• **Text section**

Pruning is the removal of dead or unneeded branches to encourage the growth of flowers. Usually a tree will end up devoting energy to branches that don't need it, while neglecting branches which are bearing more fruit. If you remove the branches that are taking all the nutrients, you will begin to see a flourish in the other ones. Pruning also keeps the tree in shape by keeping the branches even. This prevents it from becoming weighed down on one side. Having too many branches on one side could cause the tree to become permanently crooked.
Many gardeners don't even think about pruning their trees until they start to bear fruit. This is a big mistake, and you should never neglect to care for a tree just because it hasn't yet beg to produce. During the entire process of growth, you should prune the tree in a way that it is even and uniform. Then, when it does start to produce fruit, the results will be significantly greater. It is very easy to tell the difference between a tree that has been pruned regularly during its growth, and one that has been neglected. Generally the shape of the tree is much more natural looking if it has been pruned. The shape you are wanting to aim for is an open vase like shape with 3 or 4 main outward facing branches.

• **Record excerpts**
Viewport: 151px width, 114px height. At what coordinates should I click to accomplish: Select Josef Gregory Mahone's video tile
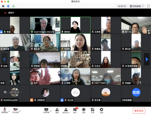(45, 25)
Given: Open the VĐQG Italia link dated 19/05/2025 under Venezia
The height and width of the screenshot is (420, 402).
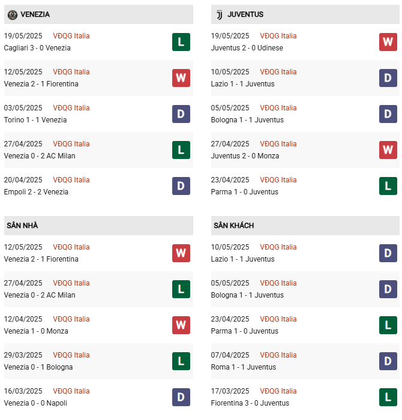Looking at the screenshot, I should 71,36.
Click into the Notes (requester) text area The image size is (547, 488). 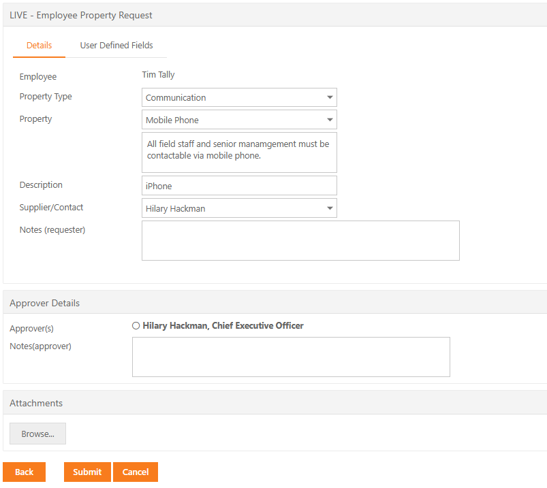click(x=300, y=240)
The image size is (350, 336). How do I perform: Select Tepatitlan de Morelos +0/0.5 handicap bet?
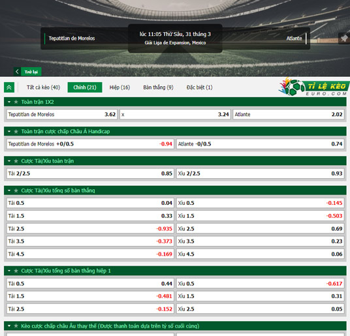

==

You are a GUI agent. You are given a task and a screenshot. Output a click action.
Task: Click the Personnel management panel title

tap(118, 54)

• **Exercise tasks**
1. Answer the following from the text on pruning:
(a) According to the text on pruning, what does pruning keep even, so the tree is not weighed down on one side?
(b) What shape should a pruned tree aim for?
(c) Until when do many gardeners not think about pruning their trees?
2. Reproduce the text on pruning from "Pruning is the" to "become permanently crooked.", switching "crooked" to "lopsided".
3. Resume the text on pruning from the point where it stops.

• **Set of answers**
1.
(a) The branches.
(b) An open vase-like shape with 3 or 4 main outward-facing branches.
(c) Until the trees start to bear fruit.

2.
Pruning is the removal of dead or unneeded branches to encourage the growth of flowers. Usually a tree will end up devoting energy to branches that don't need it, while neglecting branches which are bearing more fruit. If you remove the branches that are taking all the nutrients, you will begin to see a flourish in the other ones. Pruning also keeps the tree in shape by keeping the branches even. This prevents it from becoming weighed down on one side. Having too many branches on one side could cause the tree to become permanently lopsided.

3.
The first thing to look for when you start pruning is any branches which are dead or diseased. These are quite easy to recognise. Usually they don't bear any fruit, and might be misshapen or discoloured. Don't hesitate at all in chopping these guys off, as they are nothing but detrimental to the health of your tree. Sometimes a branch can be dead or diseased without making it too obvious. If this is the case, simply wait until the tree is flowering and it will become obvious by not growing anything.
The second type of branch to look for is the branch that is too close in range to all the other ones. If it grows at such a length and angle that the end is right next to all the other branches, they might end up crowding each other out. Take off the smaller of the two branches to allow the larger one to have the breathing room that it needs. This same rule applies to the weight balance of your tree. Sometimes, for reasons we will never understand, a tree will grow several branches on one side and weigh itself into being lopsided.
So hopefully I have provided you with a basic knowledge of pruning. There are more situations and types of branches that require pruning, but what I've outlined is the very basic parts. These can alter depending on how old your tree is. For example, for the first 3 years of a tree's growth it requires pruning that follows more informative guidelines. After the tree is well established, you will need to use regular pruning to keep it where you would like it to be. There are entire books written on how to prune trees depending on how old they are. There are far too many techniques for me to go over, so if you want to use these advanced techniques then head to your local library and check out a pruning book.